Performance and Optimization

Fortran Programming Guide

Chapter 9

Performance and Optimization

This chapter considers some optimization techniques that may improve the performance of numerically intense Fortran programs. Proper use of algorithms, compiler options, library routines, and coding practices can bring significant performance gains. This discussion does not discuss cache, I/O, or system environment tuning. Parallelization issues are treated in the next chapter.

Some of the issues considered here are:

Compiler options that may improve performance
Compiling with feedback from runtime performance profiles
Use of optimized library routines for common procedures
Coding strategies to improve performance of key loops

The subject of optimization and performance tuning is much too complex to be treated exhaustively here. However, this discussion should provide the reader with a useful introduction to these issues. A list of books that cover the subject much more deeply appears at the end of the chapter.

Optimization and performance tuning is an art that depends heavily on being able to determine what to optimize or tune.

Choice of Compiler Options

Choice of the proper compiler options is the first step in improving performance. Sun compilers offer a wide range of options that affect the object code. In the default case, where no options are explicitly stated on the compile command line, most options are off. To improve performance, these options must be explicitly selected.

Performance options are normally off by default because most optimizations force the compiler to make assumptions about a user's source code. Programs that conform to standard coding practices and do not introduce hidden side effects should optimize correctly. However, programs that take liberties with standard practices might run afoul of some of the compiler's assumptions. The resulting code might run faster, but the computational results might not be correct.
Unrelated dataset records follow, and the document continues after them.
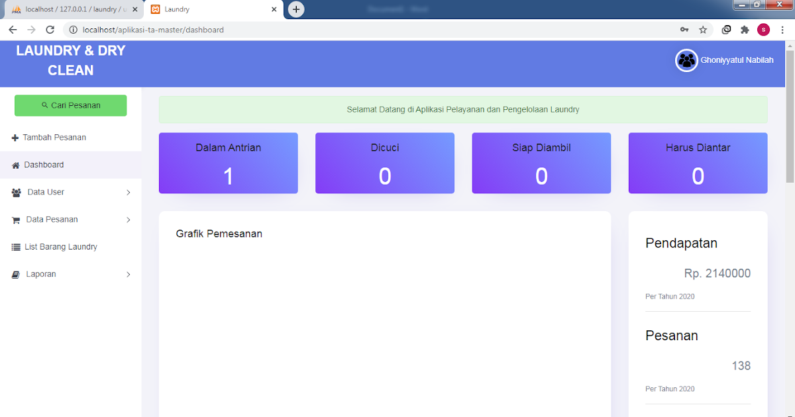Click the browser extensions puzzle icon
This screenshot has width=795, height=417.
click(744, 30)
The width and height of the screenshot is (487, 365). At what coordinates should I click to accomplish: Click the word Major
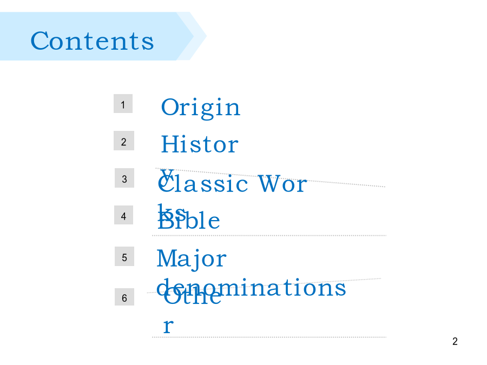tap(192, 260)
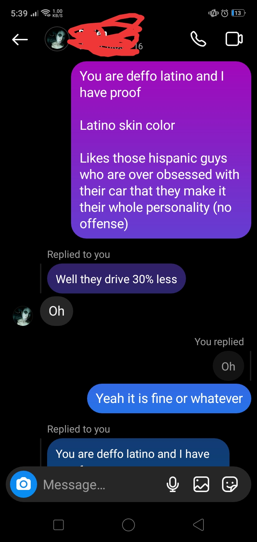Open the bottom quoted 'You are deffo latino' reply
Image resolution: width=257 pixels, height=542 pixels.
(x=138, y=452)
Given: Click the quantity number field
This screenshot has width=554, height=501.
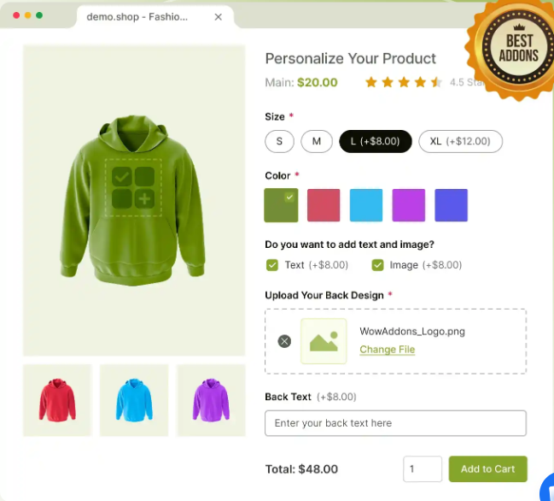Looking at the screenshot, I should (x=423, y=469).
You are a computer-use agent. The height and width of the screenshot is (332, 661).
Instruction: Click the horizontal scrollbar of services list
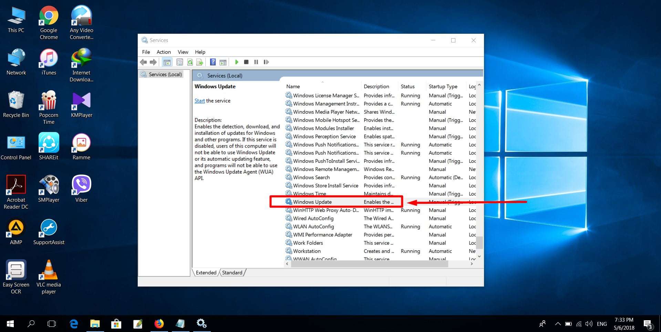click(x=369, y=264)

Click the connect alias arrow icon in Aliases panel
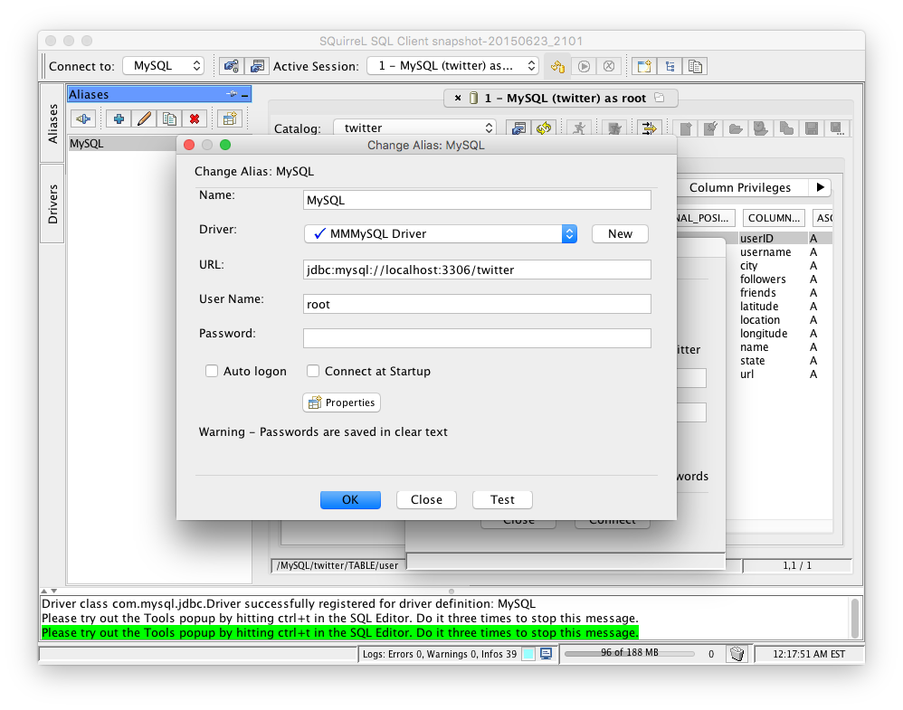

Recommended practice is to first compile with all options off, verify that the computational results are correct and accurate, and use these initial results and performance profile as a baseline. Then, proceed in steps--recompiling with additional options and comparing execution results and performance against the baseline. If numerical results change, the program might have questionable code, which needs careful analysis to locate and reprogram.

If performance does not improve significantly, or degrades, as a result of adding optimization options, the coding might not provide the compiler with opportunities for further performance improvements. The next step would then be to analyze and restructure the program at the source code level to achieve better performance.

Performance Option Reference

The compiler options listed in the following table provide the user with a repertoire of strategies to improve the performance of a program over default compilation. Only some of the compilers' more potent performance options appear in the table. A more complete list can be found in the Fortran User's Guide.

TABLE 9-1 Some Effective Performance Options
Action Option

Uses a combination of optimization options together -fast

Sets compiler optimization level to n -On (-O = -O3)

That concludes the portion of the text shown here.